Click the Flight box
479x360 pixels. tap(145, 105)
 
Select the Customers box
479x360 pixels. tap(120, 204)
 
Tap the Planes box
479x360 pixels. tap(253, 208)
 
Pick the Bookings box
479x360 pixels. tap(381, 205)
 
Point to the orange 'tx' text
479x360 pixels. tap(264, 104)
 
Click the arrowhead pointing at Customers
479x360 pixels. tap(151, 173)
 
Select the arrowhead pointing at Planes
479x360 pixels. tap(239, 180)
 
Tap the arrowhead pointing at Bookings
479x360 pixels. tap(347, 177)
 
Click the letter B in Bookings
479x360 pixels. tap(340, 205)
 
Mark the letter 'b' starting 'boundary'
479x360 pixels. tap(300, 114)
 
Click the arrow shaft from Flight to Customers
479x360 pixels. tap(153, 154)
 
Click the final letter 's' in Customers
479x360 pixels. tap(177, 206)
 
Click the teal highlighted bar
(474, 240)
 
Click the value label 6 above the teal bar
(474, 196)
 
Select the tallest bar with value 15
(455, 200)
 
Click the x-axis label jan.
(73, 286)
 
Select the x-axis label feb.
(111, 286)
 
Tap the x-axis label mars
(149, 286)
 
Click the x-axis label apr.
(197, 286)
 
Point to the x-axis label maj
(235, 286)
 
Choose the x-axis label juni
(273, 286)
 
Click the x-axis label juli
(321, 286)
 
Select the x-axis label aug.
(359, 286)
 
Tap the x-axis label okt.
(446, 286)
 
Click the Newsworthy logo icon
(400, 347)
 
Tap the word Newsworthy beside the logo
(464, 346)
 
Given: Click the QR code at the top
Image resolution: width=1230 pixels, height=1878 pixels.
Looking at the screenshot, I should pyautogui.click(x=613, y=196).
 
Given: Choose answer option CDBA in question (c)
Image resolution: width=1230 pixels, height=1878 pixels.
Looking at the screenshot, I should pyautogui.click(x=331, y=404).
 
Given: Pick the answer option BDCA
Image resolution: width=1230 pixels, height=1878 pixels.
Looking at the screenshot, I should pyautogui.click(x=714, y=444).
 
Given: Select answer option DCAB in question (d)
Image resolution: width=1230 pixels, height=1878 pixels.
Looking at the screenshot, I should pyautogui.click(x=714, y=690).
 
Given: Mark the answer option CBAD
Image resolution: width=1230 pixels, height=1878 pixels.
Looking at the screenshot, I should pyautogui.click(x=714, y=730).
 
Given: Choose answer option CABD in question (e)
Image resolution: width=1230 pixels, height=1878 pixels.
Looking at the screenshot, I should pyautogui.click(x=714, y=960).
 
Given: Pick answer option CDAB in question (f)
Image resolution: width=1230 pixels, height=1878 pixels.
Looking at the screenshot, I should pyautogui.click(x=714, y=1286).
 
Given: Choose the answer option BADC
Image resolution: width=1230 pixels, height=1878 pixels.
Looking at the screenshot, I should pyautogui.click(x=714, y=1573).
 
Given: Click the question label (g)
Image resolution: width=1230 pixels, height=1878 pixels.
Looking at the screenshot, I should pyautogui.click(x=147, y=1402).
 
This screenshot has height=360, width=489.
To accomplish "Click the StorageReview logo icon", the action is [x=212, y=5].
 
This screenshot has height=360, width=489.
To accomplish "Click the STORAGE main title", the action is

+---+

▶ What the exercise asks: Give every line of the entries above as a Markdown table with two columns, Row and Line. Number the rows and leave out the blank lines.

▶ Solution to the problem:
| Row | Line |
|---|---|
| 1 | Click the Flight box |
| 2 | 479x360 pixels. tap(145, 105) |
| 3 | Select the Customers box |
| 4 | 479x360 pixels. tap(120, 204) |
| 5 | Tap the Planes box |
| 6 | 479x360 pixels. tap(253, 208) |
| 7 | Pick the Bookings box |
| 8 | 479x360 pixels. tap(381, 205) |
| 9 | Point to the orange 'tx' text |
| 10 | 479x360 pixels. tap(264, 104) |
| 11 | Click the arrowhead pointing at Customers |
| 12 | 479x360 pixels. tap(151, 173) |
| 13 | Select the arrowhead pointing at Planes |
| 14 | 479x360 pixels. tap(239, 180) |
| 15 | Tap the arrowhead pointing at Bookings |
| 16 | 479x360 pixels. tap(347, 177) |
| 17 | Click the letter B in Bookings |
| 18 | 479x360 pixels. tap(340, 205) |
| 19 | Mark the letter 'b' starting 'boundary' |
| 20 | 479x360 pixels. tap(300, 114) |
| 21 | Click the arrow shaft from Flight to Customers |
| 22 | 479x360 pixels. tap(153, 154) |
| 23 | Click the final letter 's' in Customers |
| 24 | 479x360 pixels. tap(177, 206) |
| 25 | Click the teal highlighted bar |
| 26 | (474, 240) |
| 27 | Click the value label 6 above the teal bar |
| 28 | (474, 196) |
| 29 | Select the tallest bar with value 15 |
| 30 | (455, 200) |
| 31 | Click the x-axis label jan. |
| 32 | (73, 286) |
| 33 | Select the x-axis label feb. |
| 34 | (111, 286) |
| 35 | Tap the x-axis label mars |
| 36 | (149, 286) |
| 37 | Click the x-axis label apr. |
| 38 | (197, 286) |
| 39 | Point to the x-axis label maj |
| 40 | (235, 286) |
| 41 | Choose the x-axis label juni |
| 42 | (273, 286) |
| 43 | Click the x-axis label juli |
| 44 | (321, 286) |
| 45 | Select the x-axis label aug. |
| 46 | (359, 286) |
| 47 | Tap the x-axis label okt. |
| 48 | (446, 286) |
| 49 | Click the Newsworthy logo icon |
| 50 | (400, 347) |
| 51 | Tap the word Newsworthy beside the logo |
| 52 | (464, 346) |
| 53 | Given: Click the QR code at the top |
| 54 | Image resolution: width=1230 pixels, height=1878 pixels. |
| 55 | Looking at the screenshot, I should pyautogui.click(x=613, y=196). |
| 56 | Given: Choose answer option CDBA in question (c) |
| 57 | Image resolution: width=1230 pixels, height=1878 pixels. |
| 58 | Looking at the screenshot, I should pyautogui.click(x=331, y=404). |
| 59 | Given: Pick the answer option BDCA |
| 60 | Image resolution: width=1230 pixels, height=1878 pixels. |
| 61 | Looking at the screenshot, I should pyautogui.click(x=714, y=444). |
| 62 | Given: Select answer option DCAB in question (d) |
| 63 | Image resolution: width=1230 pixels, height=1878 pixels. |
| 64 | Looking at the screenshot, I should pyautogui.click(x=714, y=690). |
| 65 | Given: Mark the answer option CBAD |
| 66 | Image resolution: width=1230 pixels, height=1878 pixels. |
| 67 | Looking at the screenshot, I should pyautogui.click(x=714, y=730). |
| 68 | Given: Choose answer option CABD in question (e) |
| 69 | Image resolution: width=1230 pixels, height=1878 pixels. |
| 70 | Looking at the screenshot, I should pyautogui.click(x=714, y=960). |
| 71 | Given: Pick answer option CDAB in question (f) |
| 72 | Image resolution: width=1230 pixels, height=1878 pixels. |
| 73 | Looking at the screenshot, I should pyautogui.click(x=714, y=1286). |
| 74 | Given: Choose the answer option BADC |
| 75 | Image resolution: width=1230 pixels, height=1878 pixels. |
| 76 | Looking at the screenshot, I should pyautogui.click(x=714, y=1573). |
| 77 | Given: Click the question label (g) |
| 78 | Image resolution: width=1230 pixels, height=1878 pixels. |
| 79 | Looking at the screenshot, I should pyautogui.click(x=147, y=1402). |
| 80 | This screenshot has height=360, width=489. |
| 81 | To accomplish "Click the StorageReview logo icon", the action is [x=212, y=5]. |
| 82 | This screenshot has height=360, width=489. |
| 83 | To accomplish "Click the STORAGE main title", the action is |